APTA is FPTR's Pinnacle Partner in Research and has been a leading donor in funding major research initiatives such as the Center on Health Services Training and Research, investing in research priorities to strengthen the physical therapy profession, and supporting the foundation's scholarship program each year.
This year's grant recipients:
Benjamin Binder-Markey, PT, DPT, PhD, recipient of the $40,000 Duesinger Grant, will research the effectiveness of an intervention to prevent muscle stiffness related to botulinum neurotoxin injections. The grant is supported through the Deusinger Family Endowment Fund.
Mitchell Selhorst, PT, DPT, PhD, was awarded the $100,000 Magistro Family Foundation Research Grant. The title of his project, supported through the Magistro Family Foundation Endowment Fund, is "Psychologically Informed Education intervention for Adolescents With Atraumatic Lower Extremity Injuries."
Joshua Stefanik, PT, MSPT, PhD, winner of the $40,000 Orthopaedic Research Grant, will investigate the relationship of walking cadence to knee joint loading, pain, and function.

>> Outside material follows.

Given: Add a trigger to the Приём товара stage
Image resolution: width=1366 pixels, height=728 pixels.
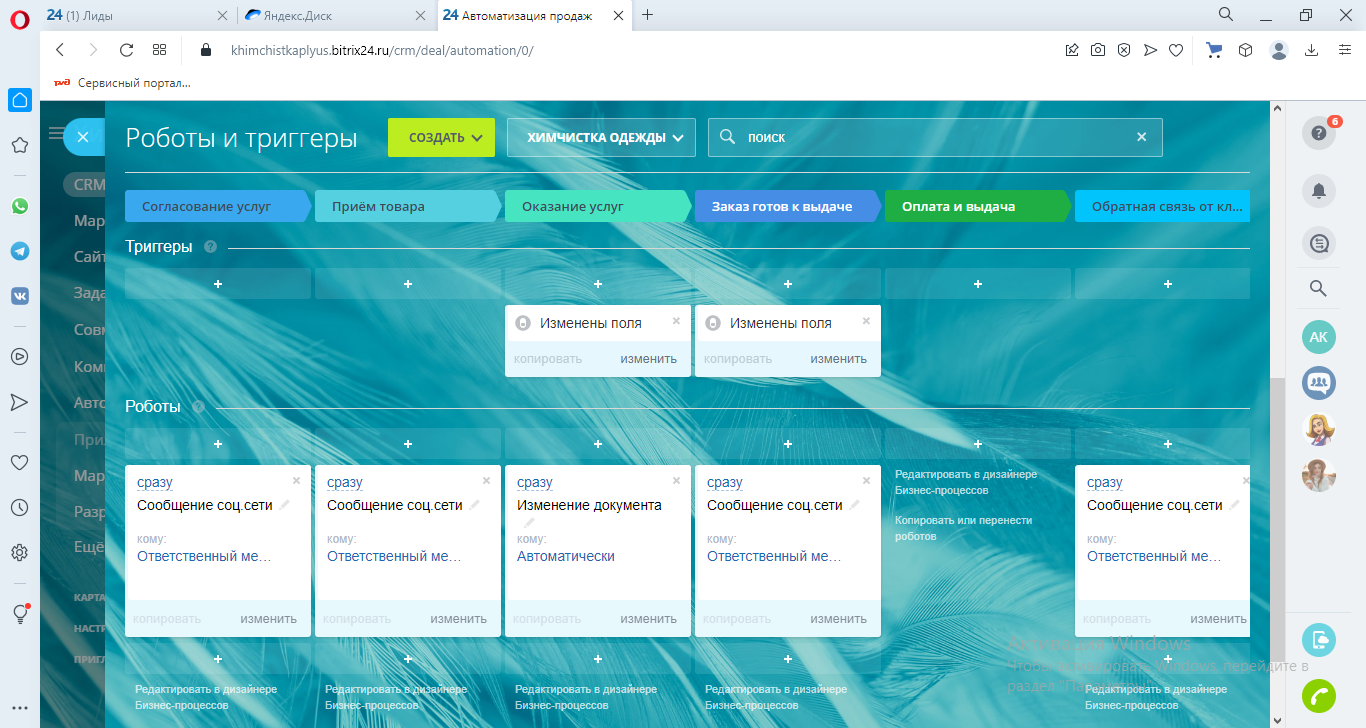Looking at the screenshot, I should (407, 284).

Funding was made possible through the APTA Academy of Orthopaedic Physical Therapy Fund Endowment.
Sarah Blanton, PT, DPT, PhD, was awarded the $100,000 Paris Patla Physical Therapy Research Grant in support of a project that will evaluate a care partner-integrated telehealth gait rehabilitation program for persons with stroke. Funding was made possible by the Paris Patla Endowment Fund.
Alison Barnard, PT, DPT, PhD, received the $40,000 Pediatric Research Grant for a study titled "Contracture Pathophysiology in Muscular Dystrophy," with funding made possible by the Pediatric Research Fund.
Brad Corr, PT, DPT, who was awarded the $40,000 Foundation Research Grant, will be investigating therapeutic power training for adolescents and adults with cerebral palsy. This grant is supported by the APTA Support the Profession Fund, with the award being named in honor of the 2021 VCU-Marquette challenge.
"Physical therapy research is critical to the future of the profession, and thanks to the support of our dedicated donors, FPTR is able to continue funding research and promising researchers that improve patient outcomes, improve treatments, and advance the profession," said FPTR President Paul A. Rockar Jr., PT, DPT, MS, FAPTA. "The research funded by these grants will provide evidence that will improve care for patients that physical therapists serve every day."